The Roslin Institute
My research programme is focused on the fundamental/translational mechanisms underpinning bone growth and development with a specific focus on the genetic and endocrine control of skeletal development. This work is supported by grants from BBSRC, MRC, Medical Research Scotland, Arthritis Research UK and Industry. I have several inter-related research themes and have created novel mouse models and organ culture techniques to address my research questions.
Defining the mechanisms of skeletal biomineralisation has been a long standing interest of mine. I discovered a bone-specific phosphatase, PHOSPHO1, and together with colleagues at the Sanford Burnham Prebys Medical Discovery Institute, San Diego we substantiated its non-redundant functional role in bone mineralisation; genetic PHOSPHO1 ablation results in hypomineralised, functionally impaired skeletons with bowing of bones and spontaneous fracture. Co-ablation of alkaline phosphatase produces complete lack of skeletal mineralisation. This work is actively ongoing producing novel insights into the ability of phosphatases to regulate skeletal mineralisation.
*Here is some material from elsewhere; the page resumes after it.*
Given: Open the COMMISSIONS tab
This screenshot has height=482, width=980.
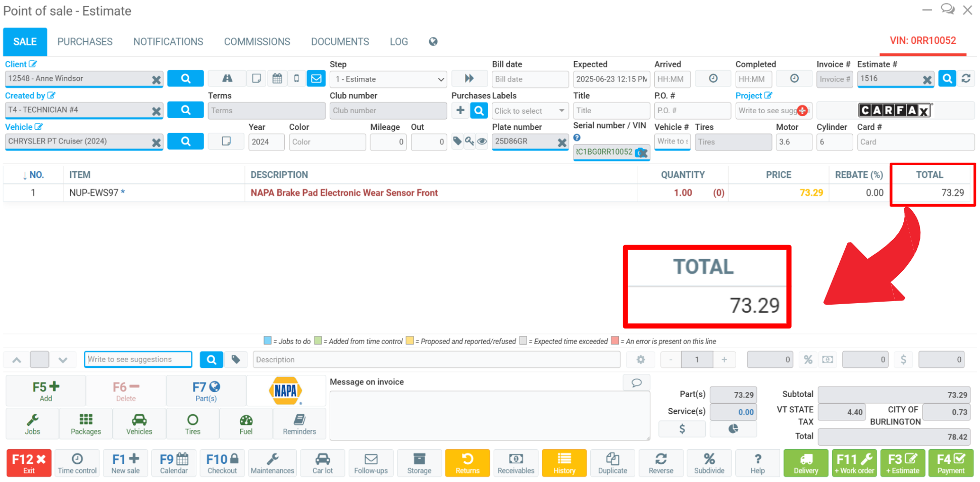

In another project, my group has proven a critical role for SOCS2 in regulating epiphyseal chondrocyte and osteoblast responses to growth hormone. SOCS2 suppresses STAT phosphorylation to inhibit linear growth and bone accretion and the absence of SOCS2 protects against bone loss typical of inflammatory bowel disease. These data are consistent with the premise that increased osteoblast SOCS2 expression represents a critical mediator through which pro-inflammatory cytokines inhibit GH signalling and decrease osteoblast function and bone accrual. This work is done in collaboration with colleagues at the University of Glasgow. Other joint studies, funded by the MRC are investigating the bone phenotype of various mouse models of Duchenes Muscular Dystrophy (DMD) and how bone anabolic agents can prevent the osteopenia that is prevalent in this condition.
In collaboration with colleagues at the RVC and the University of Sheffield, we have generated novel pilot data concerning the crucial process of osteocyte formation. These pilot data indicate that matrix mineralisation drives osteocyte formation and E11 expression and that stabilisation of E11 protein (by cysteine protease inhibitors) is essential for the acquisition of the osteocyte morphology. Further work funded by Arthritis Research UK has allowed us to generate bone specific E11 deficient mice and extend these studies to investigate the role of E11 in the aetiology of osteoarthritis. Another project in the laboratory in collaboration with colleagues at the University of Oxford and Axis-Shield Diagnostics, Dundee and funded by Medical Research Scotland is developing assays to assess the clinical utility of tenascin-C in inflammatory diseases.